Die Geschichte einer Maus, die sich nicht entscheiden konnte, und stets vom einen Guten zum anderen Guten springt, z.B. vom Speck zum Käse, und am Schluss feststellt: „Nie mehr gehe ich in den Laden! Wenn man gerade anfangen will zu fressen, wird man weggejagt!“ war der Aufhänger für den Familiengottesdienst. 

Das gleiche erlebte Jesus, das zeigte das Evangelium nach Lukas. Ein Jünger sagt z.B.: „Ich will dir nachfolgen, Herr. Aber lass mich zuvor von meiner Familie Abschied nehmen. Jesus erwiderte ihm: Keiner, der die Hand an den Pflug gelegt hat und nochmals zurückblickt, taugt für das Reich Gottes.“
Im Alltag erleben es die Familen und Kinder häufig ähnlich: die Zustimmung wird gleich mit Bedenken verknüpft. Viele Kinder und Jugendliche leiden darunter, sich nicht entscheiden zu können.

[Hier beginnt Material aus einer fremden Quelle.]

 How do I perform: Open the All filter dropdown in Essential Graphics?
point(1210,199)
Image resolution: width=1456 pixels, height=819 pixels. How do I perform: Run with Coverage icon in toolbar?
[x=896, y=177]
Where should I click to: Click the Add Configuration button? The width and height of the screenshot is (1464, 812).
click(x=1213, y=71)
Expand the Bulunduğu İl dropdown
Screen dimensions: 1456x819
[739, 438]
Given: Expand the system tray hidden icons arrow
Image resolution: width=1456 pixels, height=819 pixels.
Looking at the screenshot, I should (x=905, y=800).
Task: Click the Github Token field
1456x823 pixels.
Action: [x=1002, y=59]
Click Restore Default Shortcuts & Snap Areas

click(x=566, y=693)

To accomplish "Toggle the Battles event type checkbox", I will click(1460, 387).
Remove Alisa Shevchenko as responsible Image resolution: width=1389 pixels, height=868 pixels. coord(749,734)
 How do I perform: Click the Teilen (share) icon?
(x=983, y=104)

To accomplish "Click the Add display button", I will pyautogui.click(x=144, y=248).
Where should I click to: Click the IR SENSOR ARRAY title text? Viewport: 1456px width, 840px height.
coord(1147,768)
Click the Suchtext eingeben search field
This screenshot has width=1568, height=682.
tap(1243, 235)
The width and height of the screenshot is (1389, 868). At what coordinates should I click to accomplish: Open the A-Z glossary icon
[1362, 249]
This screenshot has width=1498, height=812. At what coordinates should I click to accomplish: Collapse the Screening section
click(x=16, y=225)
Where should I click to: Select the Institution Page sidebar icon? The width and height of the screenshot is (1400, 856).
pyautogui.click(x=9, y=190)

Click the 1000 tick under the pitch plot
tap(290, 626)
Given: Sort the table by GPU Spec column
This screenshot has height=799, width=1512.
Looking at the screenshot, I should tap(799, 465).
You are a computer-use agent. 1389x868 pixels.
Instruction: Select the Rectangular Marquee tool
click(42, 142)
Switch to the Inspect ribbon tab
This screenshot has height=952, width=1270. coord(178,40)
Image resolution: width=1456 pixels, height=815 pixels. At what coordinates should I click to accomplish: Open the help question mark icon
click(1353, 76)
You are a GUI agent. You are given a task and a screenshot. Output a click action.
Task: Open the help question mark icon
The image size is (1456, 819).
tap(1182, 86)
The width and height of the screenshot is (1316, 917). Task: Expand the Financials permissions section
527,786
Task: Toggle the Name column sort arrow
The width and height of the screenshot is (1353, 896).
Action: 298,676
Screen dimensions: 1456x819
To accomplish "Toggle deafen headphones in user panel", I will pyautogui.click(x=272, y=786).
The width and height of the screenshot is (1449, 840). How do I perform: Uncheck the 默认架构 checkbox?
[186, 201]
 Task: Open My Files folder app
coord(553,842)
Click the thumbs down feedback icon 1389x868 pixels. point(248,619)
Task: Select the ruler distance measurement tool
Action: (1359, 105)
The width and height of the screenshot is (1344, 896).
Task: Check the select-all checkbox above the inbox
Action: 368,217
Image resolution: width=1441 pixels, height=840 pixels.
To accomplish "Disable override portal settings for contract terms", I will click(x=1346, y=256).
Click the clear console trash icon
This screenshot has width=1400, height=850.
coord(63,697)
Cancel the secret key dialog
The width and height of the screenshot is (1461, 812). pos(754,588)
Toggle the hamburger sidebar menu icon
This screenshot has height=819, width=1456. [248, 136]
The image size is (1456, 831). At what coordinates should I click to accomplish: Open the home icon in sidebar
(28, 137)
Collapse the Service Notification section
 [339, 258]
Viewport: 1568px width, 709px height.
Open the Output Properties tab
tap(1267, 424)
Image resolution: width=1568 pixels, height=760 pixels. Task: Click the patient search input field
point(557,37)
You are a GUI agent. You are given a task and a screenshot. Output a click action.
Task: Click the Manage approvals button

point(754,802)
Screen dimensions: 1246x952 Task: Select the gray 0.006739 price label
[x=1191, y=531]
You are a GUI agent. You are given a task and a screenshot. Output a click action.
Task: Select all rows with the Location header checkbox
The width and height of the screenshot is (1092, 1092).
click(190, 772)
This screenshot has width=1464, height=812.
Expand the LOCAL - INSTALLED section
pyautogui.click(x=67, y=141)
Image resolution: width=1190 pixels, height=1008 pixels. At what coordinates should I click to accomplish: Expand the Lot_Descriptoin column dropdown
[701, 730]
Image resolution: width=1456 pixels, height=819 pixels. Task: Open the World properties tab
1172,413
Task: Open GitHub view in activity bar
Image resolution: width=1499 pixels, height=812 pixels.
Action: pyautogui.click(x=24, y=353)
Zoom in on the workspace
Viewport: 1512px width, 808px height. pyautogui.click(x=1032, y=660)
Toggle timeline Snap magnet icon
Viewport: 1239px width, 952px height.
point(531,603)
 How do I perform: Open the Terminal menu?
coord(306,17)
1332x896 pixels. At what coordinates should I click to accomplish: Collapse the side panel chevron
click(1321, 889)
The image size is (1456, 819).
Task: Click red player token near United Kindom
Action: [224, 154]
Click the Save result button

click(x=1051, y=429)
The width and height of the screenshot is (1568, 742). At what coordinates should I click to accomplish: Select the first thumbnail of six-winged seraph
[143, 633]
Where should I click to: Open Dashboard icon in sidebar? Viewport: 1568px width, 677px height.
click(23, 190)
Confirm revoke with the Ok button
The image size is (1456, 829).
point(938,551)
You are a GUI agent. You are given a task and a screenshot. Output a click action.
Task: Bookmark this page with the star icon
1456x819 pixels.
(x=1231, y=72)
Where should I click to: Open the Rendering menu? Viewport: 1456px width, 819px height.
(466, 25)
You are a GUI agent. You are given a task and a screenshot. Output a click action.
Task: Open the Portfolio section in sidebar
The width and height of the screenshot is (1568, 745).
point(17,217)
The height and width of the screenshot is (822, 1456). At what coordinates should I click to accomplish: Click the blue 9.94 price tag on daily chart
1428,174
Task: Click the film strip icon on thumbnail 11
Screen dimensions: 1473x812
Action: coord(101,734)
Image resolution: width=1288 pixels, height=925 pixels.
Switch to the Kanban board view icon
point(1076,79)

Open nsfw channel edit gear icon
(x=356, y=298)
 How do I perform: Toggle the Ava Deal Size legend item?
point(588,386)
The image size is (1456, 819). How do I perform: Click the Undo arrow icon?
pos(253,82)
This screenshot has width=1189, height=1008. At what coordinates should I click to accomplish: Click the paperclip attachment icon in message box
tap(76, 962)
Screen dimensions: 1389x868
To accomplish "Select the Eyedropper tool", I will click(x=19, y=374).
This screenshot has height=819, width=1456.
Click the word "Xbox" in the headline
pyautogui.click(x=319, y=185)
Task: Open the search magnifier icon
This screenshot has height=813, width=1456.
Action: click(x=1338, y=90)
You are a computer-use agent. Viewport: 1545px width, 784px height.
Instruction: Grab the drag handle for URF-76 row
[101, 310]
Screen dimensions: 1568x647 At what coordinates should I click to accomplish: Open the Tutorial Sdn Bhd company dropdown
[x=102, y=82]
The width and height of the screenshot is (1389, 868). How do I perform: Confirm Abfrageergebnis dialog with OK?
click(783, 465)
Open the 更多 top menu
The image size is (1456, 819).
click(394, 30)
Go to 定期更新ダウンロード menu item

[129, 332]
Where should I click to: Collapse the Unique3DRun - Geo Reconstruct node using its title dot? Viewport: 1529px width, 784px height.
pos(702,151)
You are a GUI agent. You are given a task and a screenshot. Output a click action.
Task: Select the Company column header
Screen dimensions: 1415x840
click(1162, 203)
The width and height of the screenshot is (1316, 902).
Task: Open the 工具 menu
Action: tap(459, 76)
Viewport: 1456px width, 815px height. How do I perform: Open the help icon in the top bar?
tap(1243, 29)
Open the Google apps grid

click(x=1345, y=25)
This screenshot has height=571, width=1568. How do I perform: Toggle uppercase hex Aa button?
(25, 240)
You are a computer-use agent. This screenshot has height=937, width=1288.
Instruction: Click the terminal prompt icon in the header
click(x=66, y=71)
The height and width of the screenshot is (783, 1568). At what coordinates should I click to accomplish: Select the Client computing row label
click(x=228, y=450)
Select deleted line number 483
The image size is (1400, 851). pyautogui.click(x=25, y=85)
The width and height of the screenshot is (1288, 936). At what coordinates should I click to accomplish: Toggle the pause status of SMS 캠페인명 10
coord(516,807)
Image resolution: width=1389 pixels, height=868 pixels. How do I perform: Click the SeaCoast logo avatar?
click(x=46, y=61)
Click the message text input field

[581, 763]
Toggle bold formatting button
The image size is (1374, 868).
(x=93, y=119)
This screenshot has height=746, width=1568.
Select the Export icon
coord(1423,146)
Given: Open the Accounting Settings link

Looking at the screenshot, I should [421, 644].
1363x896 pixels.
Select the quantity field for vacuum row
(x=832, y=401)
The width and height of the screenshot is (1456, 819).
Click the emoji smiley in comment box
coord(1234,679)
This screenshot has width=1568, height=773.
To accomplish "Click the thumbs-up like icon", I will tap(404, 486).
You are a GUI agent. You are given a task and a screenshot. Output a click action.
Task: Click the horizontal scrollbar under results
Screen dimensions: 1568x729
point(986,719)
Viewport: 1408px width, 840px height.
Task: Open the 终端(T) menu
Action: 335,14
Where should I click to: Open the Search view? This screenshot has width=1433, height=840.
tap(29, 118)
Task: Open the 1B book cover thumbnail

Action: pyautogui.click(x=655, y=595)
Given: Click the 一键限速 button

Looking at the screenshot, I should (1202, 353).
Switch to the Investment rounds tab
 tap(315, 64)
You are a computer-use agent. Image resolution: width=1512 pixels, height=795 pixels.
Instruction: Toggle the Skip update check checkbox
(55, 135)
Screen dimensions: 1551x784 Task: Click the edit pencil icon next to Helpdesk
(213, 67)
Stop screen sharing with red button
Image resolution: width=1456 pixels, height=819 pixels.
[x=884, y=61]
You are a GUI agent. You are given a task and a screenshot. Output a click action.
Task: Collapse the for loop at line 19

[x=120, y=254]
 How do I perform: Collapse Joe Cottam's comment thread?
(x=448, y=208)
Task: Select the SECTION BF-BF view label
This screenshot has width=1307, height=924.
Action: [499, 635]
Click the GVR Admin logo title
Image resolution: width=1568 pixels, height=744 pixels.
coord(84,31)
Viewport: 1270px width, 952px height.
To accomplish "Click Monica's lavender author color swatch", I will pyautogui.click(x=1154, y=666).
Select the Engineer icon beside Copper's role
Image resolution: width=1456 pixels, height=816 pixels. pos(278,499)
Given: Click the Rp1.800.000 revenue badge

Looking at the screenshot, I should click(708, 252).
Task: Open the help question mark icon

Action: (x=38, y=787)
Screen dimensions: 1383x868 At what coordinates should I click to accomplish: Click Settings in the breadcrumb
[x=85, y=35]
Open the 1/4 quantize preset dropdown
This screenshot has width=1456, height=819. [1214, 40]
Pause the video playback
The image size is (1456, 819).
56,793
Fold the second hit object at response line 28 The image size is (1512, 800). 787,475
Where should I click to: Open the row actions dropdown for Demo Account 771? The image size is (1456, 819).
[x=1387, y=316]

Auf den Bildern sieht man, was alles ablenkt. So war der Gottesdienst
 in der St. Andreas Kirche in Reutlingen eine Einladung, nachzudenken, ob wir nicht häufiger, dieses „Aber“ weglassen können. Nach dieser Eucharistiefeier – musikalisch gestaltet von der StA-Band – gab es noch bei Waffeln und Getränk bei einem Stehkaffee Begegnung und angeregte Gespräche.